START EXERCISE INPUT

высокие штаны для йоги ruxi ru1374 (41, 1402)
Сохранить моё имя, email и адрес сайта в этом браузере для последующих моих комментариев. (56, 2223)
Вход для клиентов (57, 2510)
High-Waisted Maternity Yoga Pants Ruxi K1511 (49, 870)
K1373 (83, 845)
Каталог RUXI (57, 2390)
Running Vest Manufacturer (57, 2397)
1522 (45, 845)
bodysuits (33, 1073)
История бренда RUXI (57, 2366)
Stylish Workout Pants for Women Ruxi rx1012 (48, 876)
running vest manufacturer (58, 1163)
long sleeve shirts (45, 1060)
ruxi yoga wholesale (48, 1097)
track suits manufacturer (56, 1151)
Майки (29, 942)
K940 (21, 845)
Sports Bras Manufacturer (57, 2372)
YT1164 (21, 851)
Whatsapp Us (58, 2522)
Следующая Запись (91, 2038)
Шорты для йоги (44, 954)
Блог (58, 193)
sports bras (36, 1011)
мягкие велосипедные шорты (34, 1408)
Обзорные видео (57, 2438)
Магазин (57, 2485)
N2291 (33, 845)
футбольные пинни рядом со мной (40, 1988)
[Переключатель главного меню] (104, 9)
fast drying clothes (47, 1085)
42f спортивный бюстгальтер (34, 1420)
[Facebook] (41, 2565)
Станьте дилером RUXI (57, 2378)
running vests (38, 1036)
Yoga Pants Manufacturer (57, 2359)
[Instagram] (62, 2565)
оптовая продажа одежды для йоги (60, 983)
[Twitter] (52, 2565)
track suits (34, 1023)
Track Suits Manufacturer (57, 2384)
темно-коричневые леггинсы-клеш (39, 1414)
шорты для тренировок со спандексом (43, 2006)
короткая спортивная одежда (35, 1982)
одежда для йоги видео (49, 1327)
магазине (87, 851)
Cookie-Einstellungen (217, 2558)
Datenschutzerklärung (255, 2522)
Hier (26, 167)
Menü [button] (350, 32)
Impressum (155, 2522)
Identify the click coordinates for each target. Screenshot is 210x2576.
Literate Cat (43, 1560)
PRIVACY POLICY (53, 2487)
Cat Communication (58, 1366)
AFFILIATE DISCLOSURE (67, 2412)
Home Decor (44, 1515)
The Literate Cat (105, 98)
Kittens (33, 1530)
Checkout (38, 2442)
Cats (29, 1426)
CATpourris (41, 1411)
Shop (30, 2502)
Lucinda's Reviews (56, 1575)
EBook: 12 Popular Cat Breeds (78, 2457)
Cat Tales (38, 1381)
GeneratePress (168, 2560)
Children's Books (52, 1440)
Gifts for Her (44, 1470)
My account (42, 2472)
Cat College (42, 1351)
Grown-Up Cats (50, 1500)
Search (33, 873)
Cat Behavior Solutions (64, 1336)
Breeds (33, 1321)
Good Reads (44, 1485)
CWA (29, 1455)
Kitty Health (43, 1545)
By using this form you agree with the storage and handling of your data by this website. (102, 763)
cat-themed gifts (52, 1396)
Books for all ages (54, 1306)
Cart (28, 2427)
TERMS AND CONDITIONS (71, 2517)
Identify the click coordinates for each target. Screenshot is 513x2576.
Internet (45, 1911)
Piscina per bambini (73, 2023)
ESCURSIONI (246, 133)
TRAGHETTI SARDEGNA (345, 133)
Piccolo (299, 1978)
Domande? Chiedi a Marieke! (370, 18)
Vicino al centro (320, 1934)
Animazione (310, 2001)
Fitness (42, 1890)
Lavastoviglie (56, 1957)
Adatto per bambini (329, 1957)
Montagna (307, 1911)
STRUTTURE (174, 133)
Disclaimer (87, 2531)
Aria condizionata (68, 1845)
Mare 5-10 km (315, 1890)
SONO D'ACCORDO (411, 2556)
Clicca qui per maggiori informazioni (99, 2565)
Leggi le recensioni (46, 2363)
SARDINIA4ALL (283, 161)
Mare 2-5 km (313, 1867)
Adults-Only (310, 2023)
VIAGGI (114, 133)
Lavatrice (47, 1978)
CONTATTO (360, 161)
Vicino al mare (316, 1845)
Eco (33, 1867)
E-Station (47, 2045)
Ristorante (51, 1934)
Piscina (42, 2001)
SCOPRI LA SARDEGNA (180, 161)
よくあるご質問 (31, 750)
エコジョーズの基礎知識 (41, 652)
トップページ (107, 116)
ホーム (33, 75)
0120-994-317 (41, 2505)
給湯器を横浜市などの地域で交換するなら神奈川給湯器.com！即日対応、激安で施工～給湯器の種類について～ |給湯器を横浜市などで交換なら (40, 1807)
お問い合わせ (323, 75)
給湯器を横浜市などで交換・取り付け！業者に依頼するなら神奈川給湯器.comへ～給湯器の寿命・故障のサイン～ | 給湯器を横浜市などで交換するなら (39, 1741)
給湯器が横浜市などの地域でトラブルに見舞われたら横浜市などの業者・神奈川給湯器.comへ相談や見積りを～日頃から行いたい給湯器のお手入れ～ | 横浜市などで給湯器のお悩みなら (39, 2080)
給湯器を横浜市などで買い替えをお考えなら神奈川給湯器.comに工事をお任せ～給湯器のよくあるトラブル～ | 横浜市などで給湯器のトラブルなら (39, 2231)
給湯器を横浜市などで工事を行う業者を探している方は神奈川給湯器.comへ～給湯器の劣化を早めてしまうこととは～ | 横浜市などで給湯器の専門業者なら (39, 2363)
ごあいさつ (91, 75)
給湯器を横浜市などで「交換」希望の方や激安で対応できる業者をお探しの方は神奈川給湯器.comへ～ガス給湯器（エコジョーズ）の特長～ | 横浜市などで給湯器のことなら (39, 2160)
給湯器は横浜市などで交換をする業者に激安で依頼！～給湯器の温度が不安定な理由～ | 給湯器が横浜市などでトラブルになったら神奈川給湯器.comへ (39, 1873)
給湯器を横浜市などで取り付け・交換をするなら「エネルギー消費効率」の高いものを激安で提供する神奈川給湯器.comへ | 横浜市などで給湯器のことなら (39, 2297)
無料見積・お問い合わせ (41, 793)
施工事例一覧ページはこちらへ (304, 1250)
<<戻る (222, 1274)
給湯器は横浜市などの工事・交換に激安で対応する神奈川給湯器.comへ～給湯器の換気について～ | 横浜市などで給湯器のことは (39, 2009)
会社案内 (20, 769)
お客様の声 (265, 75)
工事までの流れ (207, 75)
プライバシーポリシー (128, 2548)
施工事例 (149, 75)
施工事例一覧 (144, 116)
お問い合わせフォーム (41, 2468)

END EXERCISE INPUT

- [ABOUT THIS TASK]:
Each record should be repeated in full, exactly as it is written.

- [ANSWER BELOW]:
высокие штаны для йоги ruxi ru1374 (41, 1402)
Сохранить моё имя, email и адрес сайта в этом браузере для последующих моих комментариев. (56, 2223)
Вход для клиентов (57, 2510)
High-Waisted Maternity Yoga Pants Ruxi K1511 (49, 870)
K1373 (83, 845)
Каталог RUXI (57, 2390)
Running Vest Manufacturer (57, 2397)
1522 (45, 845)
bodysuits (33, 1073)
История бренда RUXI (57, 2366)
Stylish Workout Pants for Women Ruxi rx1012 (48, 876)
running vest manufacturer (58, 1163)
long sleeve shirts (45, 1060)
ruxi yoga wholesale (48, 1097)
track suits manufacturer (56, 1151)
Майки (29, 942)
K940 (21, 845)
Sports Bras Manufacturer (57, 2372)
YT1164 (21, 851)
Whatsapp Us (58, 2522)
Следующая Запись (91, 2038)
Шорты для йоги (44, 954)
Блог (58, 193)
sports bras (36, 1011)
мягкие велосипедные шорты (34, 1408)
Обзорные видео (57, 2438)
Магазин (57, 2485)
N2291 (33, 845)
футбольные пинни рядом со мной (40, 1988)
[Переключатель главного меню] (104, 9)
fast drying clothes (47, 1085)
42f спортивный бюстгальтер (34, 1420)
[Facebook] (41, 2565)
Станьте дилером RUXI (57, 2378)
running vests (38, 1036)
Yoga Pants Manufacturer (57, 2359)
[Instagram] (62, 2565)
оптовая продажа одежды для йоги (60, 983)
[Twitter] (52, 2565)
track suits (34, 1023)
Track Suits Manufacturer (57, 2384)
темно-коричневые леггинсы-клеш (39, 1414)
шорты для тренировок со спандексом (43, 2006)
короткая спортивная одежда (35, 1982)
одежда для йоги видео (49, 1327)
магазине (87, 851)
Cookie-Einstellungen (217, 2558)
Datenschutzerklärung (255, 2522)
Hier (26, 167)
Menü [button] (350, 32)
Impressum (155, 2522)
Identify the click coordinates for each target. Screenshot is 210x2576.
Literate Cat (43, 1560)
PRIVACY POLICY (53, 2487)
Cat Communication (58, 1366)
AFFILIATE DISCLOSURE (67, 2412)
Home Decor (44, 1515)
The Literate Cat (105, 98)
Kittens (33, 1530)
Checkout (38, 2442)
Cats (29, 1426)
CATpourris (41, 1411)
Shop (30, 2502)
Lucinda's Reviews (56, 1575)
EBook: 12 Popular Cat Breeds (78, 2457)
Cat Tales (38, 1381)
GeneratePress (168, 2560)
Children's Books (52, 1440)
Gifts for Her (44, 1470)
My account (42, 2472)
Cat College (42, 1351)
Grown-Up Cats (50, 1500)
Search (33, 873)
Cat Behavior Solutions (64, 1336)
Breeds (33, 1321)
Good Reads (44, 1485)
CWA (29, 1455)
Kitty Health (43, 1545)
By using this form you agree with the storage and handling of your data by this website. (102, 763)
cat-themed gifts (52, 1396)
Books for all ages (54, 1306)
Cart (28, 2427)
TERMS AND CONDITIONS (71, 2517)
Identify the click coordinates for each target. Screenshot is 513x2576.
Internet (45, 1911)
Piscina per bambini (73, 2023)
ESCURSIONI (246, 133)
TRAGHETTI SARDEGNA (345, 133)
Piccolo (299, 1978)
Domande? Chiedi a Marieke! (370, 18)
Vicino al centro (320, 1934)
Animazione (310, 2001)
Fitness (42, 1890)
Lavastoviglie (56, 1957)
Adatto per bambini (329, 1957)
Montagna (307, 1911)
STRUTTURE (174, 133)
Disclaimer (87, 2531)
Aria condizionata (68, 1845)
Mare 5-10 km (315, 1890)
SONO D'ACCORDO (411, 2556)
Clicca qui per maggiori informazioni (99, 2565)
Leggi le recensioni (46, 2363)
SARDINIA4ALL (283, 161)
Mare 2-5 km (313, 1867)
Adults-Only (310, 2023)
VIAGGI (114, 133)
Lavatrice (47, 1978)
CONTATTO (360, 161)
Vicino al mare (316, 1845)
Eco (33, 1867)
E-Station (47, 2045)
Ristorante (51, 1934)
Piscina (42, 2001)
SCOPRI LA SARDEGNA (180, 161)
よくあるご質問 (31, 750)
エコジョーズの基礎知識 (41, 652)
トップページ (107, 116)
ホーム (33, 75)
0120-994-317 (41, 2505)
給湯器を横浜市などの地域で交換するなら神奈川給湯器.com！即日対応、激安で施工～給湯器の種類について～ |給湯器を横浜市などで交換なら (40, 1807)
お問い合わせ (323, 75)
給湯器を横浜市などで交換・取り付け！業者に依頼するなら神奈川給湯器.comへ～給湯器の寿命・故障のサイン～ | 給湯器を横浜市などで交換するなら (39, 1741)
給湯器が横浜市などの地域でトラブルに見舞われたら横浜市などの業者・神奈川給湯器.comへ相談や見積りを～日頃から行いたい給湯器のお手入れ～ | 横浜市などで給湯器のお悩みなら (39, 2080)
給湯器を横浜市などで買い替えをお考えなら神奈川給湯器.comに工事をお任せ～給湯器のよくあるトラブル～ | 横浜市などで給湯器のトラブルなら (39, 2231)
給湯器を横浜市などで工事を行う業者を探している方は神奈川給湯器.comへ～給湯器の劣化を早めてしまうこととは～ | 横浜市などで給湯器の専門業者なら (39, 2363)
ごあいさつ (91, 75)
給湯器を横浜市などで「交換」希望の方や激安で対応できる業者をお探しの方は神奈川給湯器.comへ～ガス給湯器（エコジョーズ）の特長～ | 横浜市などで給湯器のことなら (39, 2160)
給湯器は横浜市などで交換をする業者に激安で依頼！～給湯器の温度が不安定な理由～ | 給湯器が横浜市などでトラブルになったら神奈川給湯器.comへ (39, 1873)
給湯器を横浜市などで取り付け・交換をするなら「エネルギー消費効率」の高いものを激安で提供する神奈川給湯器.comへ | 横浜市などで給湯器のことなら (39, 2297)
無料見積・お問い合わせ (41, 793)
施工事例一覧ページはこちらへ (304, 1250)
<<戻る (222, 1274)
給湯器は横浜市などの工事・交換に激安で対応する神奈川給湯器.comへ～給湯器の換気について～ | 横浜市などで給湯器のことは (39, 2009)
会社案内 (20, 769)
お客様の声 (265, 75)
工事までの流れ (207, 75)
プライバシーポリシー (128, 2548)
施工事例 (149, 75)
施工事例一覧 (144, 116)
お問い合わせフォーム (41, 2468)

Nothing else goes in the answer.